Alphabet Trying to Mix Heft With Start-Up Agility

The enduring struggle of life is figuring out how to maximize all the good parts and minimize all the bad. So it is with Alphabet, the technology giant formerly known as Google.

Alphabet was created to separate Google, the search giant, from the constellation of appendages — the self-driving cars, the pharmaceutical company, the two venture capital funds — that many current and former employees say had made the company too sprawling to manage. The last three months of 2015 were the first quarter of the new holding company’s life, and the contours of the organization are starting to fall into place.

It has hired new leaders, such as an auto industry veteran who was recently tapped to run the self-driving-car project. It is developing new processes, like an internal system that would have Alphabet companies pay Google for dull but important services like human resources, accounting or access to Google’s technological infrastructure, according to people familiar with the matter, something first reported by The Wall Street Journal.

These are normal processes in large companies, used to make sure business units have a handle on expenses.

But the company is also asking questions about how it might achieve the dream that has eluded so many other big companies: find a way to take advantage of its heft while being nimble like a start-up.

Larry Page, Google’s co-founder and chief executive of Alphabet, has said that he wants his company to be a home for entrepreneurs. If the Alphabet concept plays out as advertised, company chiefs would have more autonomy to make strategic decisions on such matters as whom they hire and how they spend money, or even to raise their public profiles.

But the pitch — in particular to acquisition targets — is also about what they would not have to do. They would not have to worry about building a large server infrastructure for their technology to run on. They would not have to worry about whether to use their money to hire another accountant or another engineer. In the case of more mature companies, they could skip the mounds of paperwork and reporting requirements that come with going public.

That broad idea — that entrepreneurs do best when they are focused squarely on new technology rather than distracted by corporate building blocks that every company needs but also take lots of time to build — has taken root across Silicon Valley. It is why, in addition to money, venture capital firms now give their companies access to all kinds of marketing, sales and other services in hopes that their start-ups can more quickly become grown-ups.

Photo
Larry Page, Google’s co-founder and chief executive of Alphabet, has said that he wants his company to be a home for entrepreneurs.Credit David Paul Morris/Bloomberg, via Getty Images

Alphabet has a lot to offer in this regard. Google has a sprawling human resources department, some of the world’s fastest supercomputers and a near-impenetrable information security system. That infrastructure, which took two decades and untold billions to build, is one of the company’s key competitive advantages and could be a potent accelerant to internal start-ups or companies Alphabet might acquire.

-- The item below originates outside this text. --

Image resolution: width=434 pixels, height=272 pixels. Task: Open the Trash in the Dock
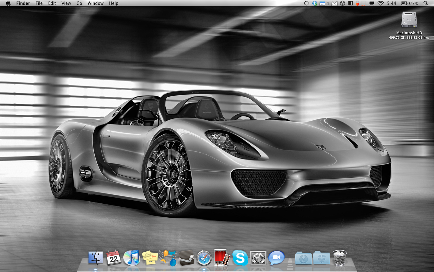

One key question will be how to share those big-company resources without subsidizing a bunch of money-losing companies in perpetuity. So far, Google executives have centered on the idea of a system that would have upstart divisions like X — home of the self-driving-car project — pay Google for services like the vast array of servers that make it one of the most dominant technology companies in the world.

An extreme example can be seen at Niantic, a Google-founded company that builds an “augmented reality” video game where players explore the real world. Niantic, which was recently spun off from Alphabet, has had to negotiate deals to license Google mapping technology, according to people familiar with the matter.

That concept, figuring out some price to charge for Google services, is likely to be applied to Alphabet companies, though the exact details would be different since, unlike Niantic, they would still be wholly owned by the same company.

Of course, some companies are already so dependent on what might be called “Old Google” that it makes sense to let them be. Take YouTube, the video site, which generates billions in annual revenue — Alphabet does not disclose the exact figure — but chews up epic amounts of bandwidth and processing power, while getting a lift from Google’s advertising sales force, resources that it could never replicate on its own.

And then there are the questions of what might stay the same. One of the things that attracted so many great engineers to Google was a fluid culture in which they were encouraged to move among a diverse range of projects, or, in some cases, to create new projects of their own.

The first good glimpse of all this will come early next year, when Alphabet, for the first time, will separate Google’s search and advertising businesses from Alphabet’s more speculative divisions. But it will take months or years for Alphabet to figure out how to create the best of all possible worlds. If such a thing exists.